Новая школа… В общем, да, что-то в этом роде.
Там будут еще дети, такие же, как она. Только вот родители за ними никогда не придут.
Робер и Жюльетт ждут меня у дверей с последними сумками в руках. Я приподнимаю маму, чтобы преодолеть вместе с ней несколько ступенек. Мы садимся с ней на заднее сиденье. Не прошло и минуты, как она позабыла о своем голыше, взгляд ее снова стал пустым. Она вернулась в свою капсулу.

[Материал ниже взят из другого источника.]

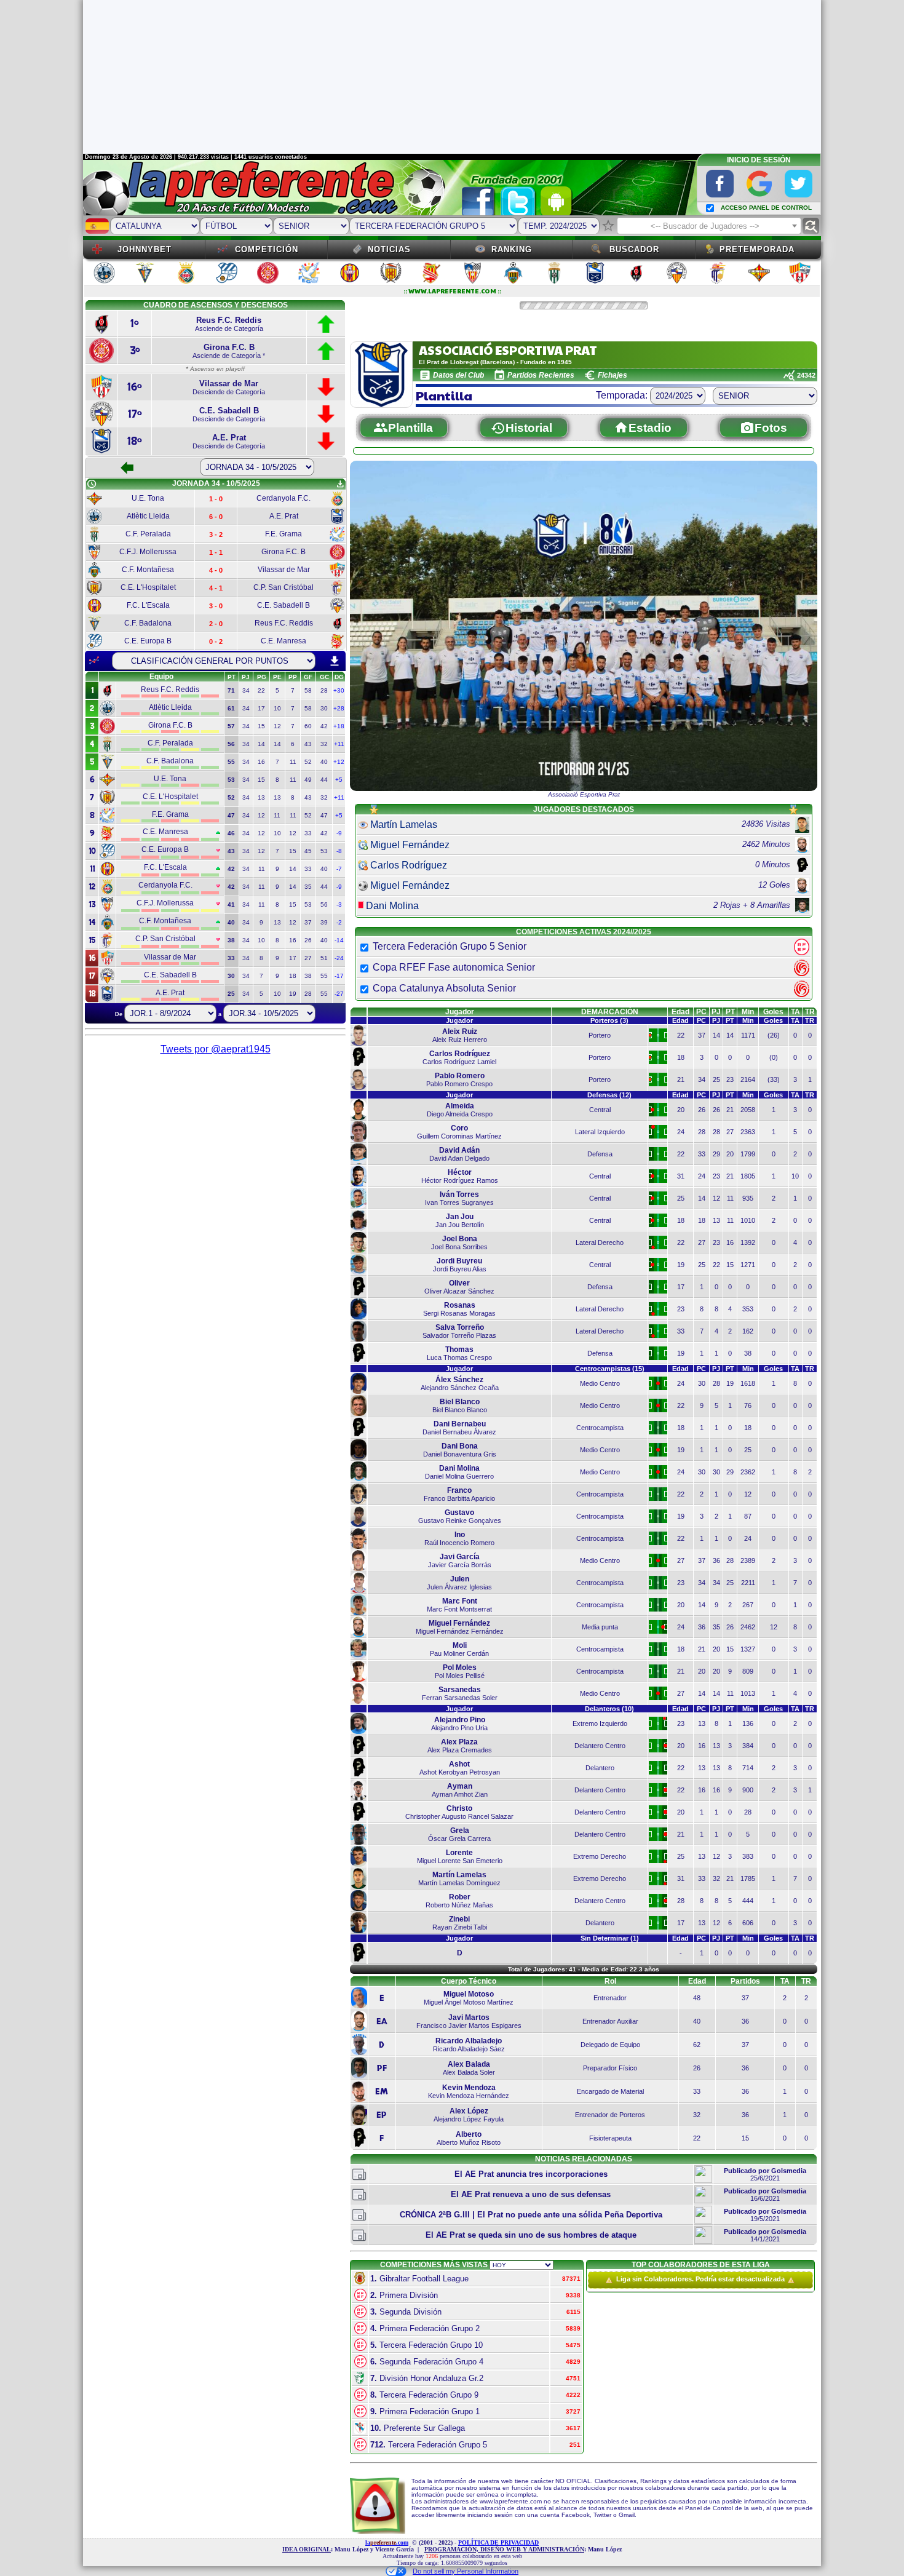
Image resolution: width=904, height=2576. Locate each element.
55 (324, 975)
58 (308, 690)
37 (308, 922)
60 (308, 726)
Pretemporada (757, 249)
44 (324, 779)
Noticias (389, 249)
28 (324, 690)
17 (261, 708)
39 (324, 922)
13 (261, 797)
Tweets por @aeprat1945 (216, 1049)
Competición (266, 249)
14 (261, 744)
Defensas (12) (609, 1095)
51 (324, 958)
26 (308, 940)
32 (324, 744)
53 (324, 851)
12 (277, 726)
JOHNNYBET (144, 249)
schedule (92, 484)
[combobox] (709, 225)
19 (292, 993)
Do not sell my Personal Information (465, 2571)
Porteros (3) (609, 1020)
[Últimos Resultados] (94, 661)
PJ (716, 1012)
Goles (773, 1012)
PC (701, 1012)
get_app (340, 484)
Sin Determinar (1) (610, 1938)
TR (810, 1012)
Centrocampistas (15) (609, 1368)
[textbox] (709, 226)
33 (308, 833)
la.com (386, 2542)
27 (308, 958)
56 (324, 904)
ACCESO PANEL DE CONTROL (766, 207)
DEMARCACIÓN (609, 1012)
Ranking (511, 249)
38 (308, 975)
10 (277, 708)
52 (308, 761)
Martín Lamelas (403, 824)
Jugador (459, 1012)
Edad (680, 1012)
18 (292, 975)
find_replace (811, 226)
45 (308, 851)
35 (308, 886)
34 (246, 690)
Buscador (634, 249)
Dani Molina (392, 905)
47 (324, 815)
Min (748, 1012)
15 (261, 726)
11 (293, 761)
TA (795, 1012)
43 (308, 744)
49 (308, 779)
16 (261, 761)
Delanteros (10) (609, 1708)
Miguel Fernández (410, 845)
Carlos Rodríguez (408, 865)
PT (730, 1012)
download (334, 661)
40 (324, 761)
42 (324, 726)
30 (324, 708)
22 (261, 690)
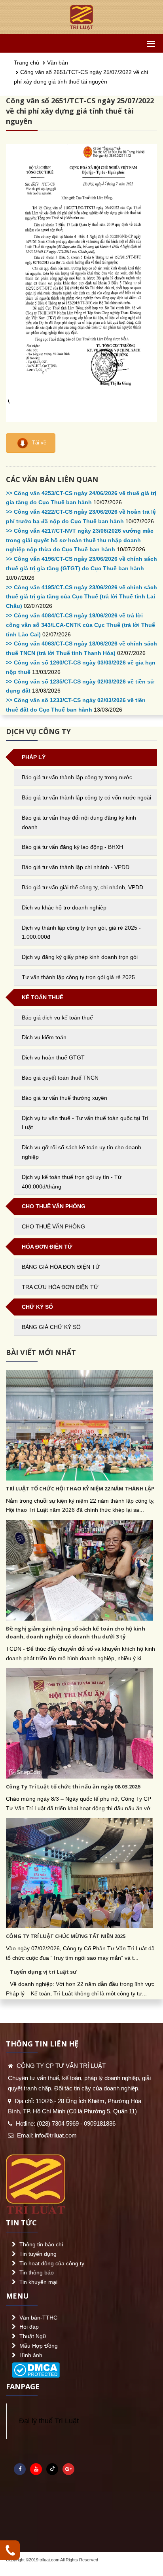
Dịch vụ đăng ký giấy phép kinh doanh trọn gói (80, 957)
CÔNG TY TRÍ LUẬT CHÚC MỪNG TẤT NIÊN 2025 (65, 1936)
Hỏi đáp (29, 2327)
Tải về (38, 443)
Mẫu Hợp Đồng (38, 2346)
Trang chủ (26, 62)
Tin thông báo (36, 2272)
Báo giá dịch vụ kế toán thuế (57, 1017)
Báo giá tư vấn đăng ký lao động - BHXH (72, 847)
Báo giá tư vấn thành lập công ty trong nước (77, 777)
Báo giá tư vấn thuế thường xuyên (64, 1098)
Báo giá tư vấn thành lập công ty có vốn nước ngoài (86, 797)
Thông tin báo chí (41, 2244)
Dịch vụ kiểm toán (44, 1037)
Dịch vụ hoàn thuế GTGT (53, 1057)
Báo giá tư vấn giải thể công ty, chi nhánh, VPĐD (82, 887)
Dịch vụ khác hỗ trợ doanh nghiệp (64, 907)
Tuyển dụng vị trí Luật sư (43, 1971)
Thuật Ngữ (32, 2336)
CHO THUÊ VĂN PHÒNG (53, 1226)
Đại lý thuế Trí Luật (49, 2421)
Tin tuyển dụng (38, 2254)
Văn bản (57, 62)
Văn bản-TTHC (38, 2317)
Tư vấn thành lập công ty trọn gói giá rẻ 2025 (78, 977)
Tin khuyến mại (38, 2282)
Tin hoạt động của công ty (51, 2263)
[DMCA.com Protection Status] (36, 2368)
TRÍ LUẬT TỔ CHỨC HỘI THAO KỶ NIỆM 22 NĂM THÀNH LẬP (80, 1488)
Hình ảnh (30, 2355)
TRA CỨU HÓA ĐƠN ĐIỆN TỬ (60, 1287)
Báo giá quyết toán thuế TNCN (60, 1077)
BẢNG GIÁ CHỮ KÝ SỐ (51, 1327)
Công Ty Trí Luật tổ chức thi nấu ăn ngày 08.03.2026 (73, 1786)
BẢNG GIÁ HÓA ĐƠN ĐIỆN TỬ (61, 1267)
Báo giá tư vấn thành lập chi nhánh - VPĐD (75, 867)
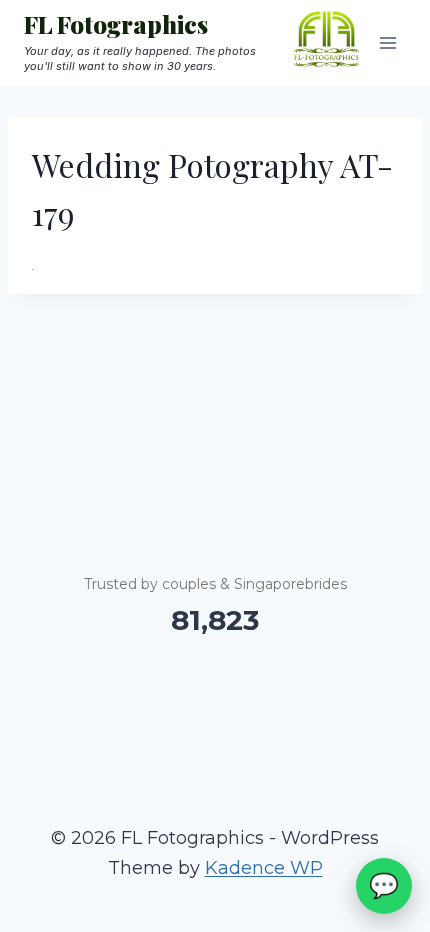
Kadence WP (264, 868)
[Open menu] (387, 42)
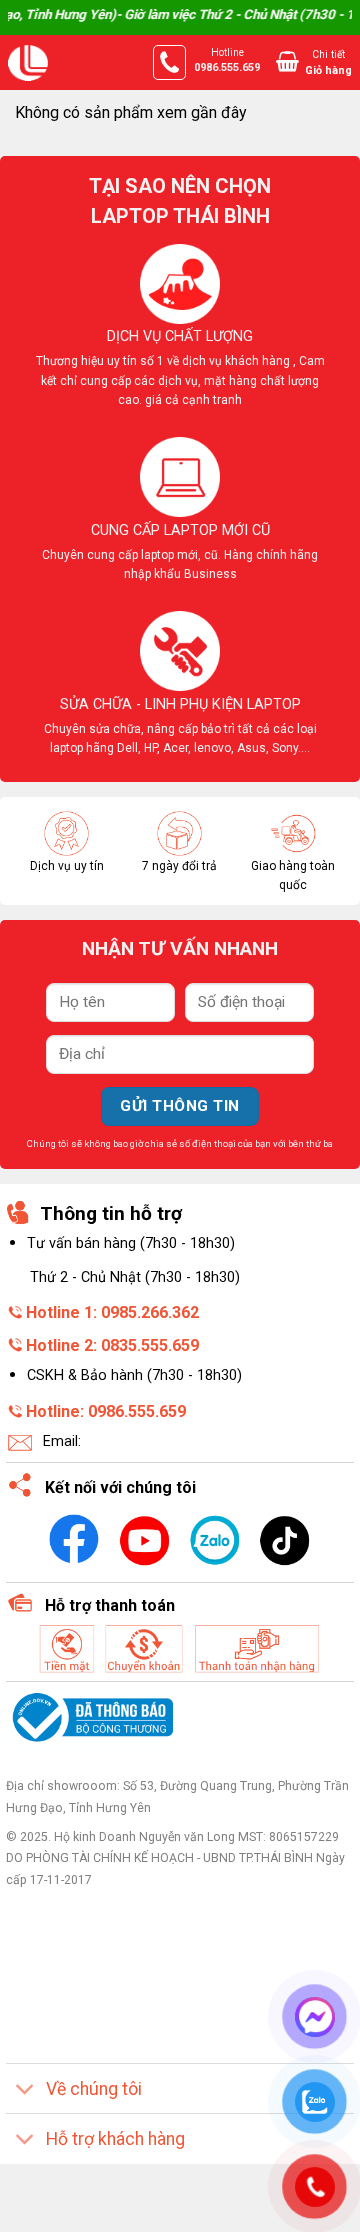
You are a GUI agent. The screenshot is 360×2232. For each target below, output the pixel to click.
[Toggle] (25, 2090)
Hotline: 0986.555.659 (106, 1411)
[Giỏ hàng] (287, 61)
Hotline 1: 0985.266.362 (112, 1312)
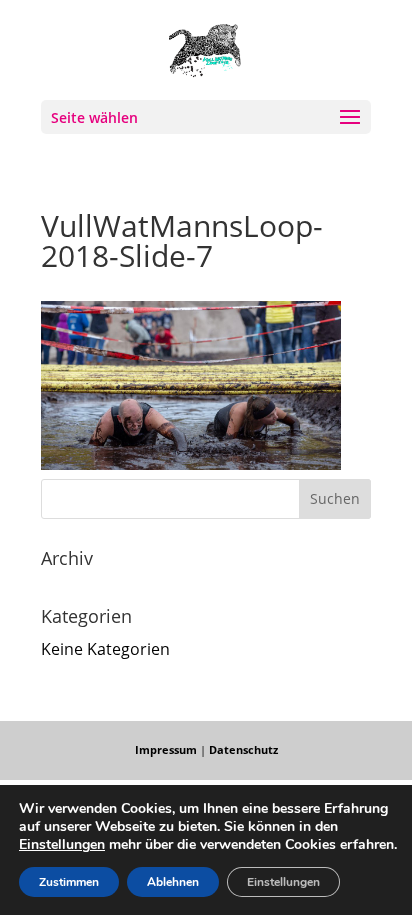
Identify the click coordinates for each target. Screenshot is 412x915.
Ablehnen (173, 882)
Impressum (166, 749)
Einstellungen (62, 845)
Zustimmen (69, 882)
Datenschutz (243, 749)
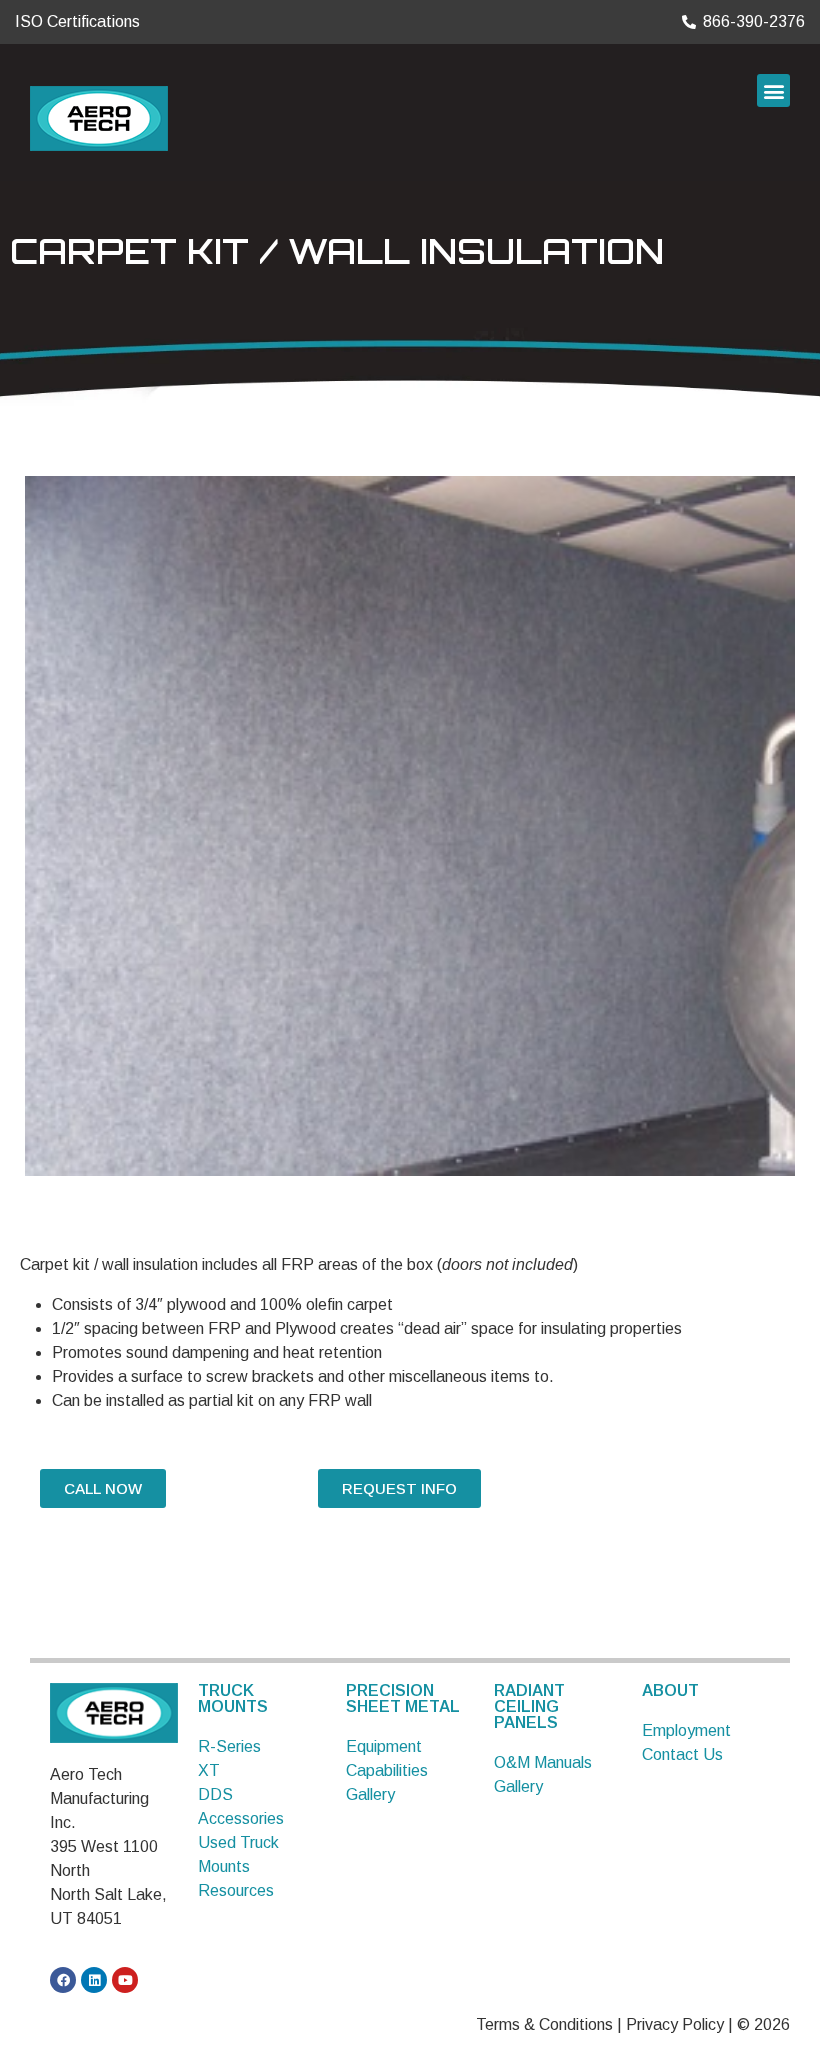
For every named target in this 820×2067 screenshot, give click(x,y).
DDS (215, 1794)
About (670, 1690)
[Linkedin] (94, 1980)
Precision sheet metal (403, 1698)
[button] (773, 90)
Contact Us (682, 1754)
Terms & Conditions (544, 2024)
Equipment (384, 1746)
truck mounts (233, 1698)
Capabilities (387, 1770)
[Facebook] (63, 1980)
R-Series (229, 1746)
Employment (686, 1730)
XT (209, 1770)
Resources (236, 1890)
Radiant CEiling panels (529, 1706)
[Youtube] (125, 1980)
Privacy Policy (675, 2024)
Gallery (370, 1794)
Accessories (241, 1818)
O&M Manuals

Я поднимаю воротник, мне снова холодно, еще холоднее, чем было только что. Маме будет так одиноко среди этих людей, которых она не знает. Я уверен, что среди тех, кого она забыла, она чувствовала бы себя лучше.
Часть вторая
Один
Крушение
Это не телевизор, а черт знает что! Честное слово! Кто это там говорит? Обычно со мной оттуда разговаривает эта девушка, светловолосая, а это кто такой? Что это за мужчина? Я его никогда не видела, что он делает в моем телевизоре? Ничего себе! Это что-то новенькое! Забрался в мой телевизор и говорит со мной оттуда, хотя я его об этом не просила. Я хочу, чтобы все было как всегда, хочу разговаривать с той девушкой, моей любимой. Или что, может быть, я нажала не на ту кнопку. Как там, один, нет, два, нет, три, да где же эта светленькая, где моя любимица? Господи, ну никак не найти, да еще эта возня у двери… Что такое? Что там за шум? Как все это действует на нервы…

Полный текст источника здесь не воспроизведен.